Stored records
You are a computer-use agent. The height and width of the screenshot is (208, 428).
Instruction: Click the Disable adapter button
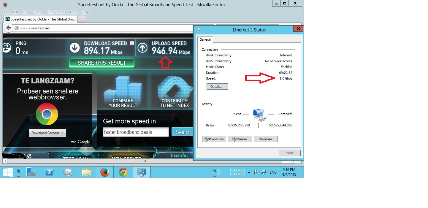click(240, 139)
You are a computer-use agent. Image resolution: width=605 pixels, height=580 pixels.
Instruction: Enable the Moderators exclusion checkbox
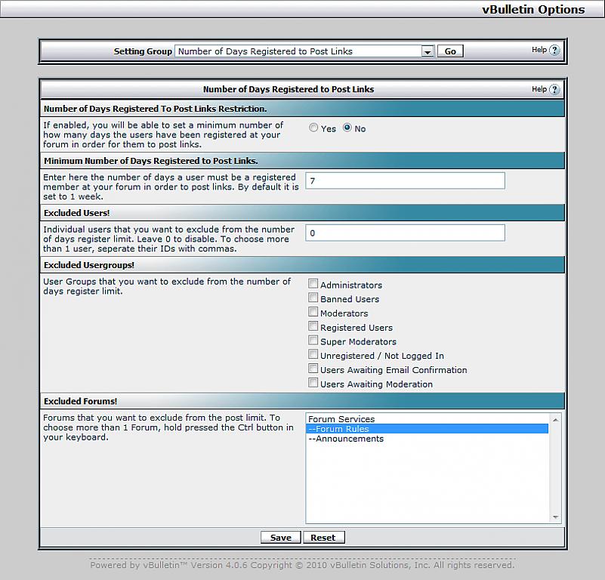313,312
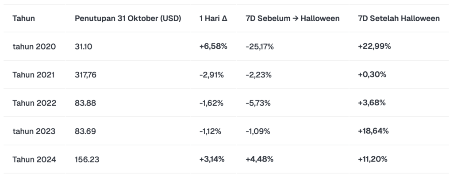
Task: Click the +18,64% value cell
Action: (x=373, y=131)
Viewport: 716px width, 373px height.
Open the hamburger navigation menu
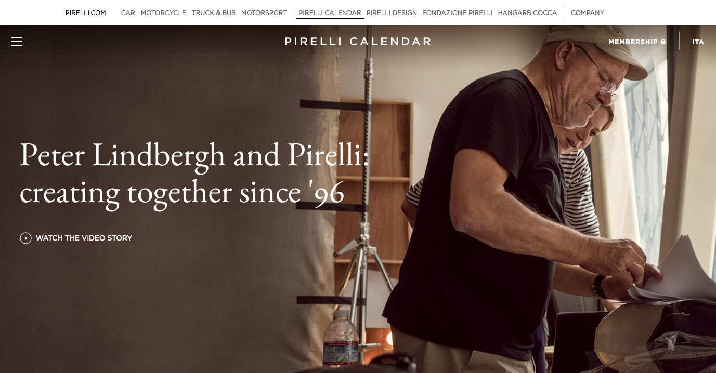pos(16,42)
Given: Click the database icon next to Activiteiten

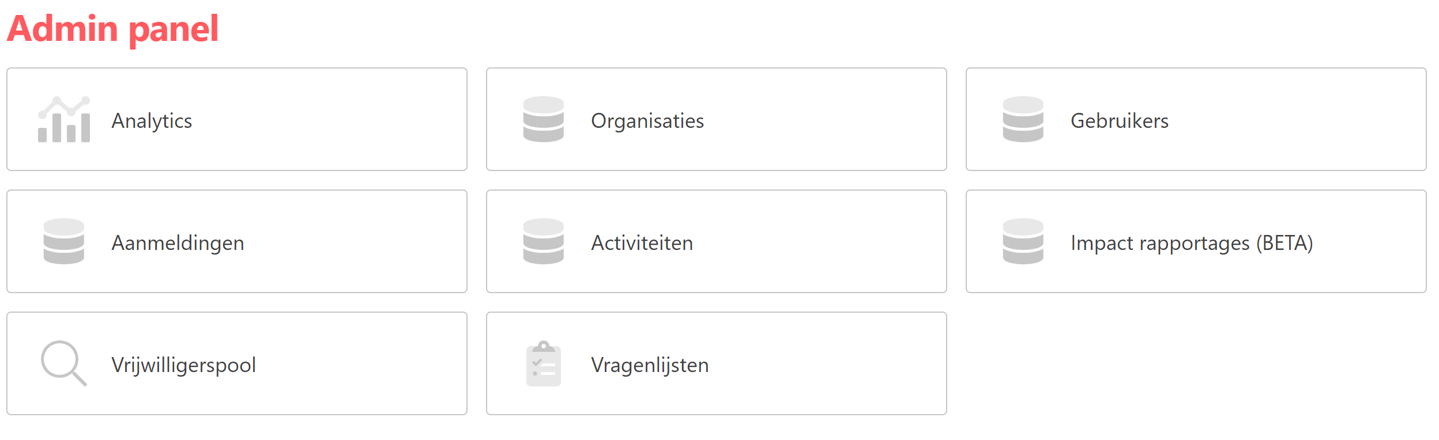Looking at the screenshot, I should pyautogui.click(x=543, y=241).
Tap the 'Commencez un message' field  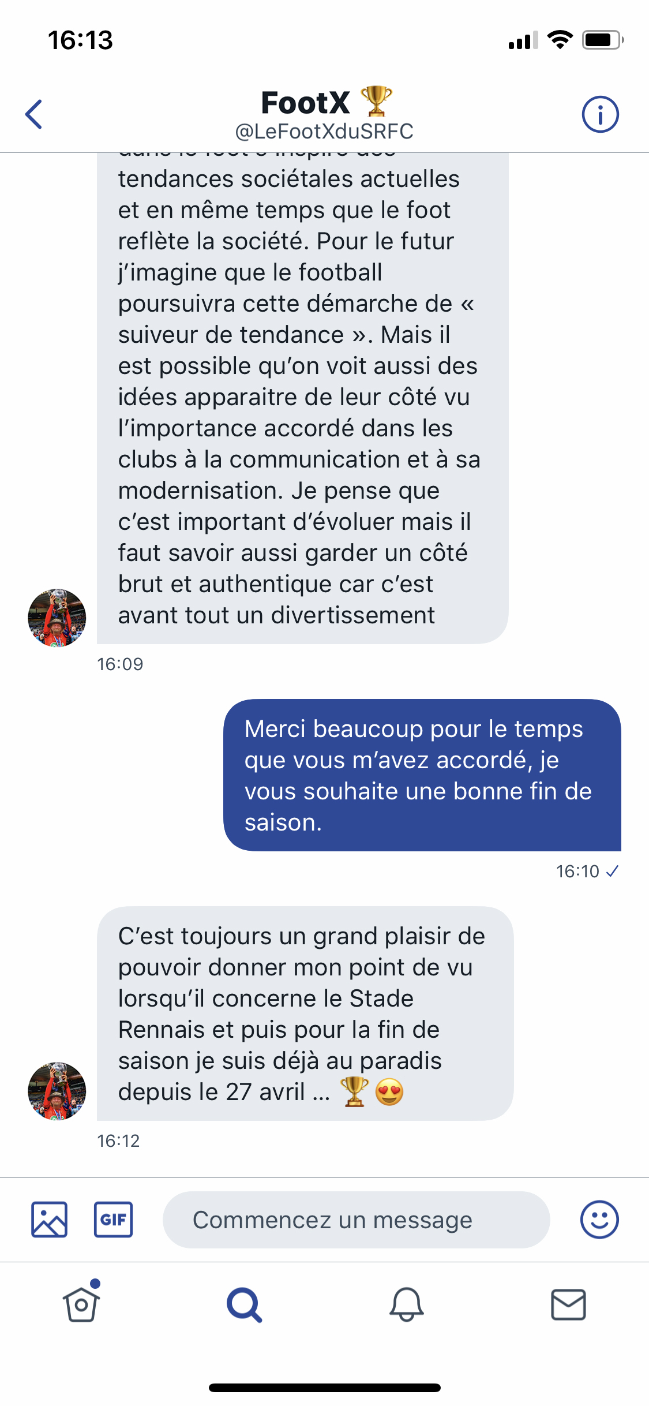click(x=356, y=1220)
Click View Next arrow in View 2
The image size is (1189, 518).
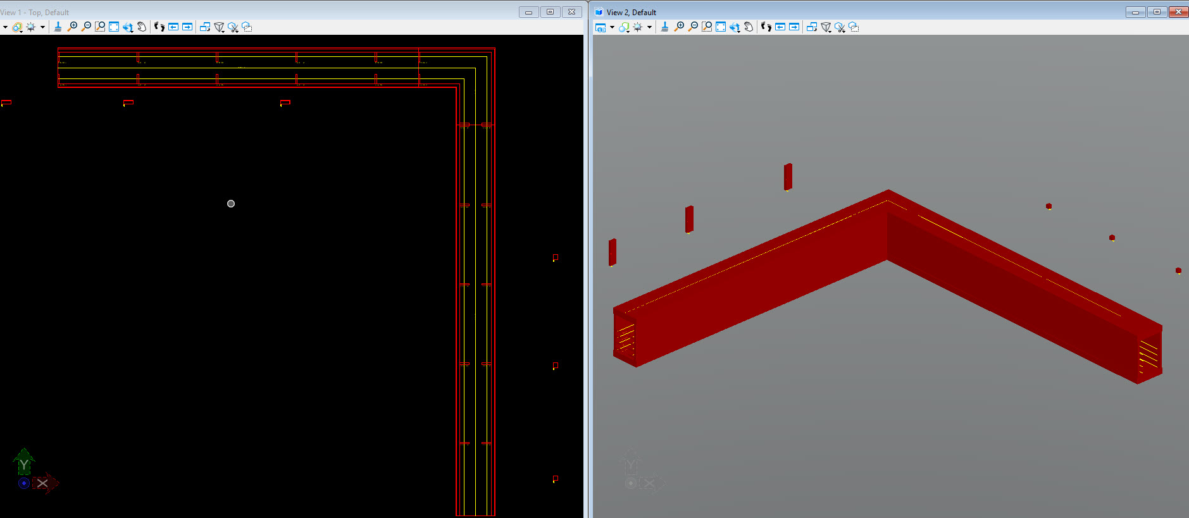(794, 27)
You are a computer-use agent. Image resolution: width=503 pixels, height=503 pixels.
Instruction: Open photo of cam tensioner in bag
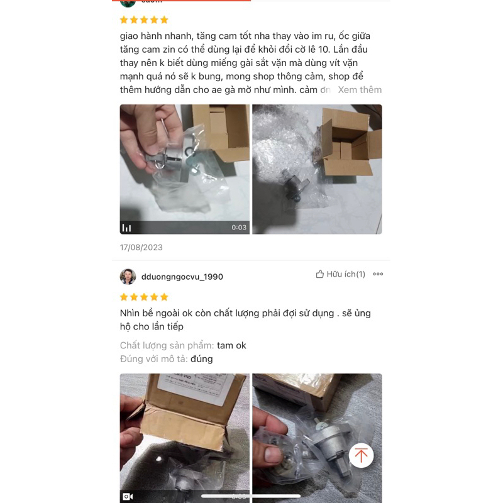(x=317, y=438)
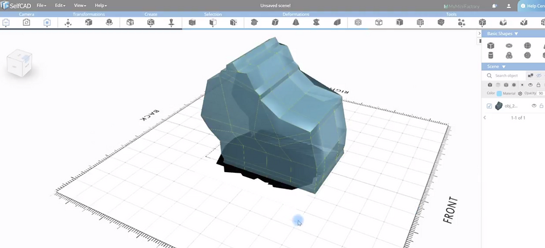Select the Move transformation tool
545x248 pixels.
coord(68,23)
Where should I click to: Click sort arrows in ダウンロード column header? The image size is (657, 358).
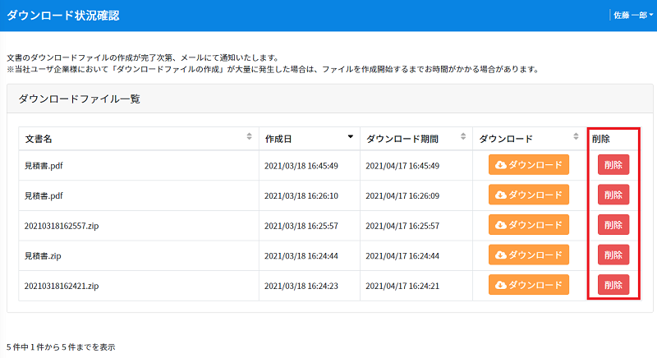coord(577,136)
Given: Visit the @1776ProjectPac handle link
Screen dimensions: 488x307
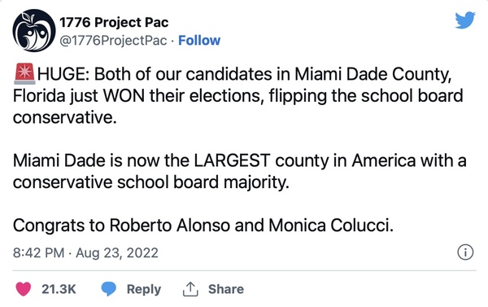Looking at the screenshot, I should click(x=113, y=41).
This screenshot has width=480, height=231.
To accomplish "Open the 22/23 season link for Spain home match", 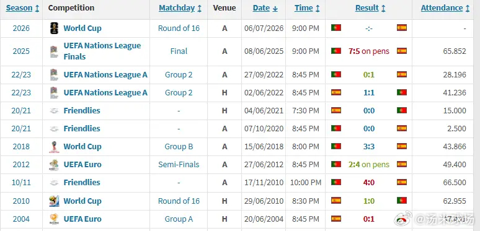I will click(21, 92).
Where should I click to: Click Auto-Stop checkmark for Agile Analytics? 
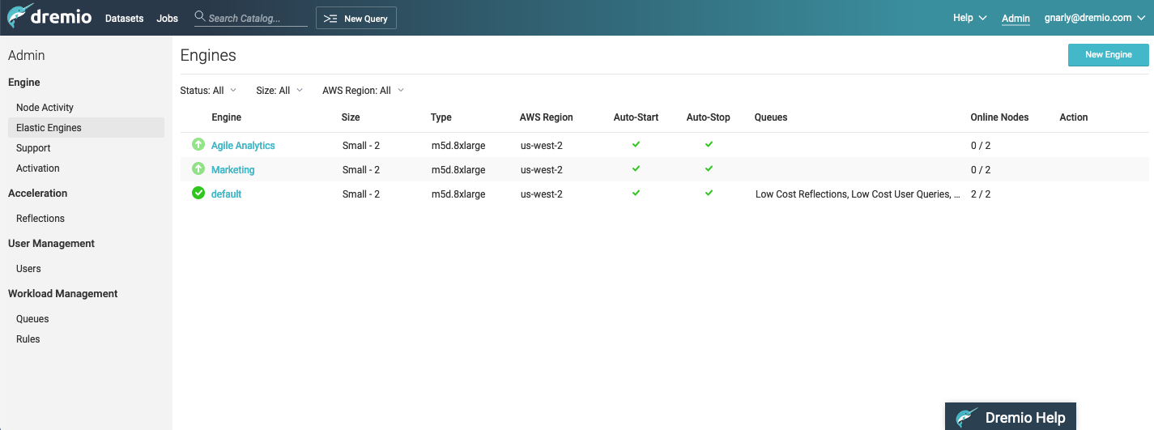[709, 145]
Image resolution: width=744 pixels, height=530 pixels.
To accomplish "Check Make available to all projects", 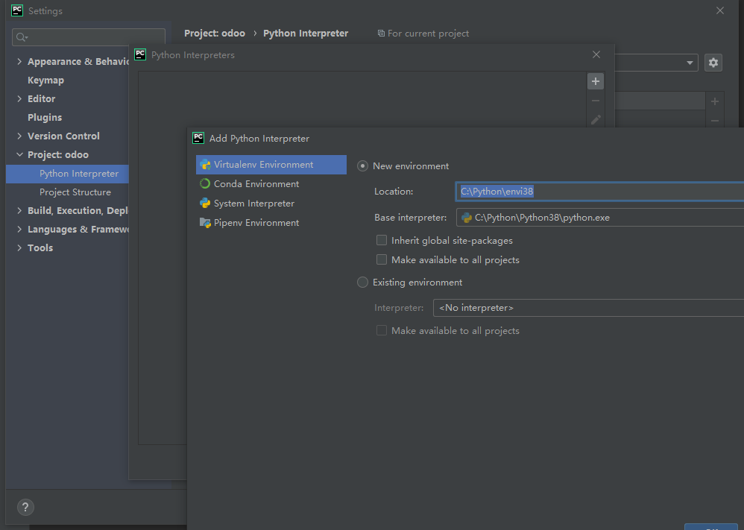I will (382, 259).
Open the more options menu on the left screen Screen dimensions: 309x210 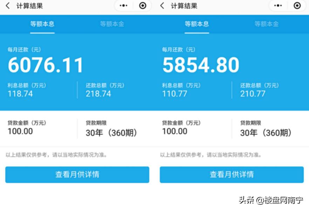123,6
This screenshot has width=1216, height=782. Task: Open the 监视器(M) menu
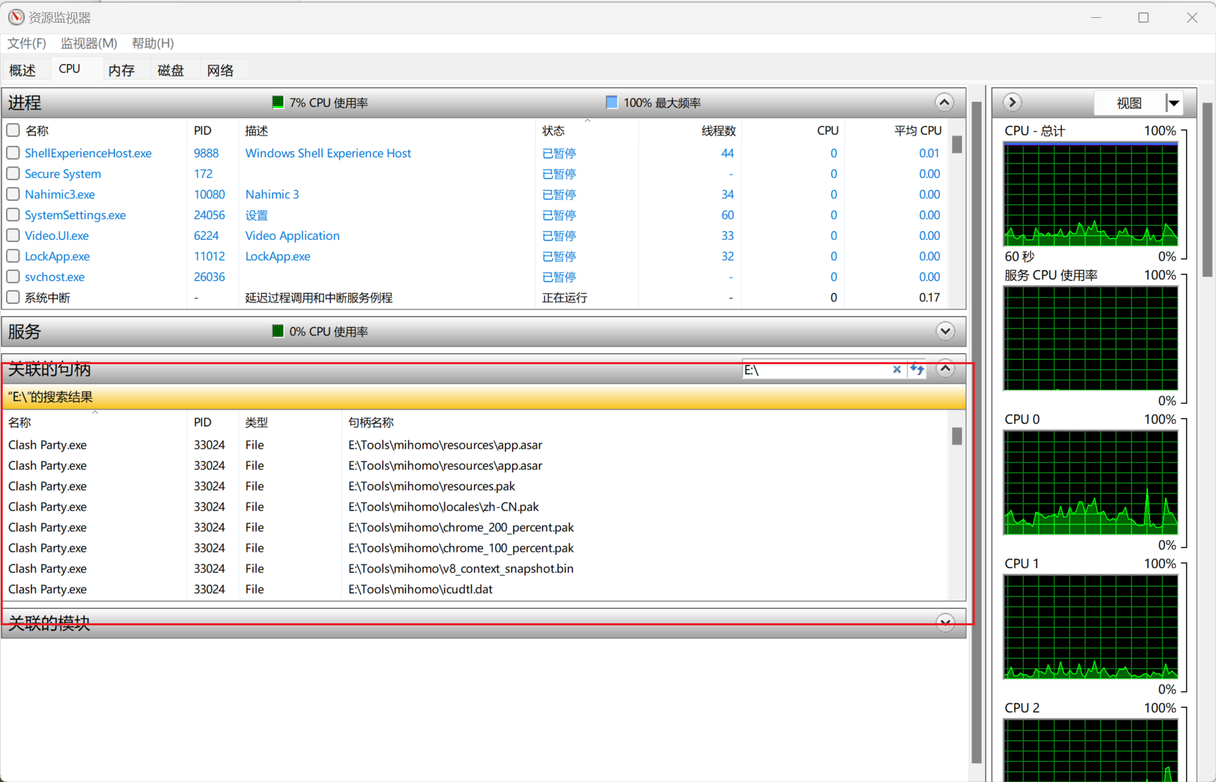pos(89,43)
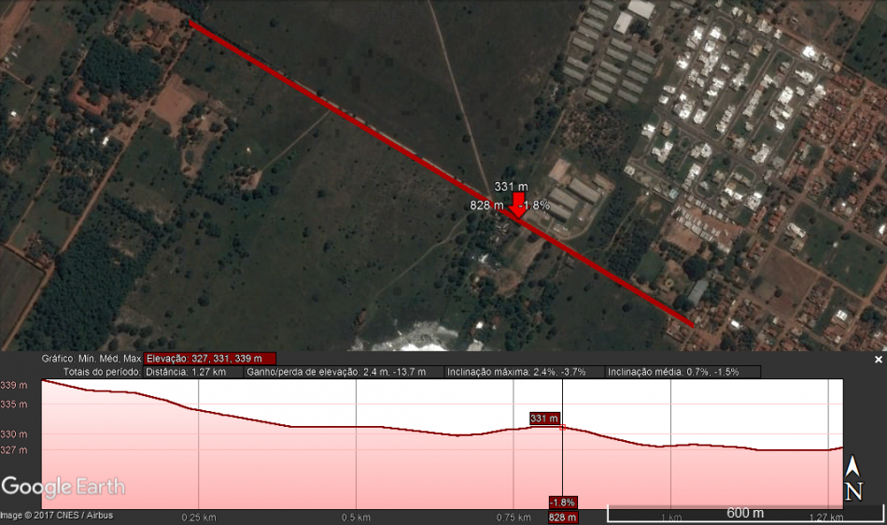Image resolution: width=887 pixels, height=525 pixels.
Task: Click the -1.8% slope label below graph
Action: coord(563,503)
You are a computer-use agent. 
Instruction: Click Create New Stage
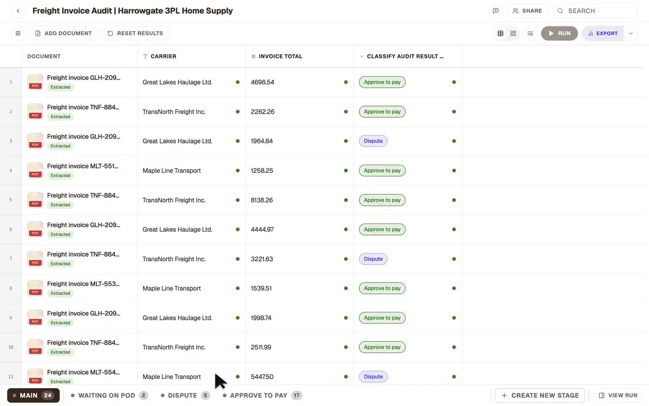[x=540, y=396]
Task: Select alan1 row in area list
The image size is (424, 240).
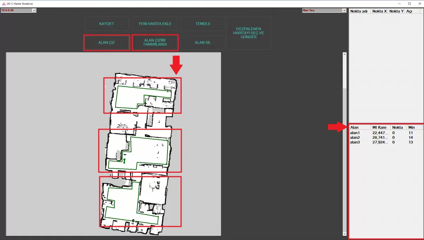Action: 355,133
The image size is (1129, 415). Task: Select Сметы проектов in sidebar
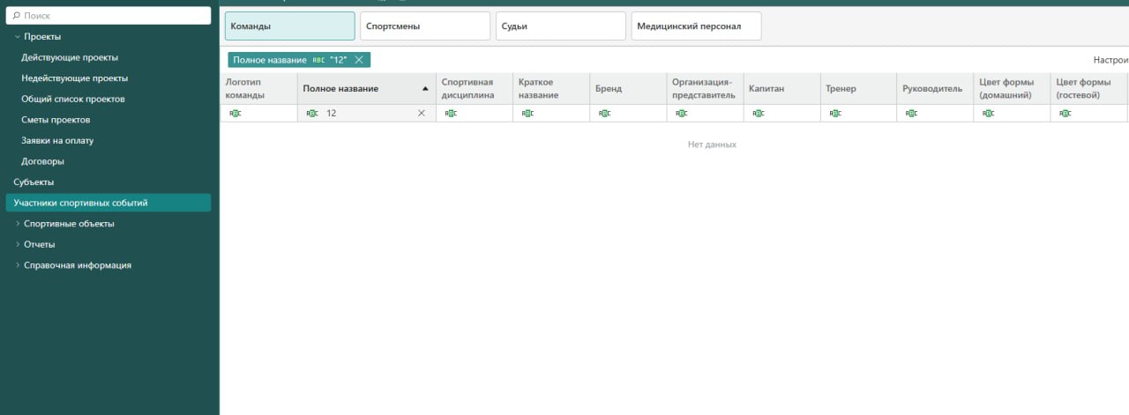tap(56, 120)
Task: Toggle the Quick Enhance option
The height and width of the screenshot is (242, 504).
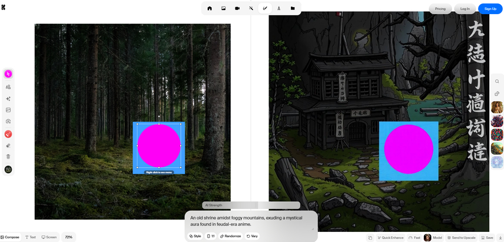Action: tap(390, 237)
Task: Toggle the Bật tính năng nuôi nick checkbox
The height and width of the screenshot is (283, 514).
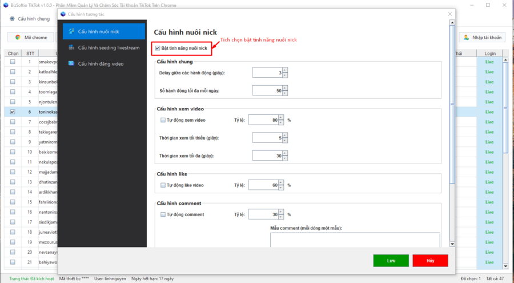Action: [x=158, y=49]
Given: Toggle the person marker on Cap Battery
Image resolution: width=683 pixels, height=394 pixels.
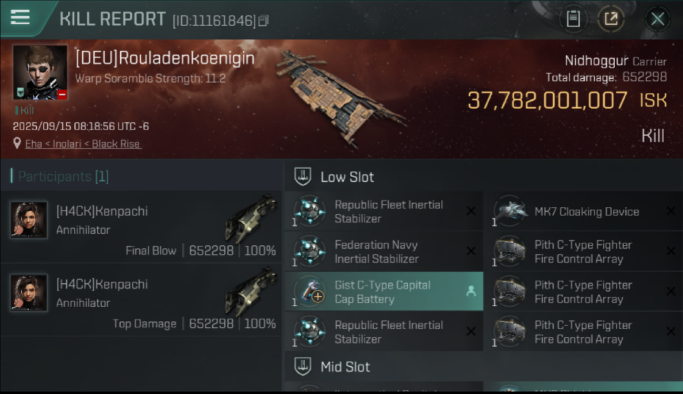Looking at the screenshot, I should tap(471, 292).
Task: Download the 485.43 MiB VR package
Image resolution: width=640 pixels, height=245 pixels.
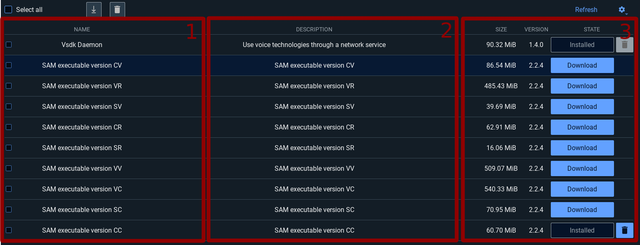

Activity: Out of the entries, report each line that contains the word "computer".

Result below:
You are a computer-use agent. The height and width of the screenshot is (208, 428).
You are a computer-use agent. Image resolution: width=605 pixels, height=580 pixels.
You are a computer-use agent. Image resolution: width=503 pixels, height=503 pixels.
You are a computer-use agent. 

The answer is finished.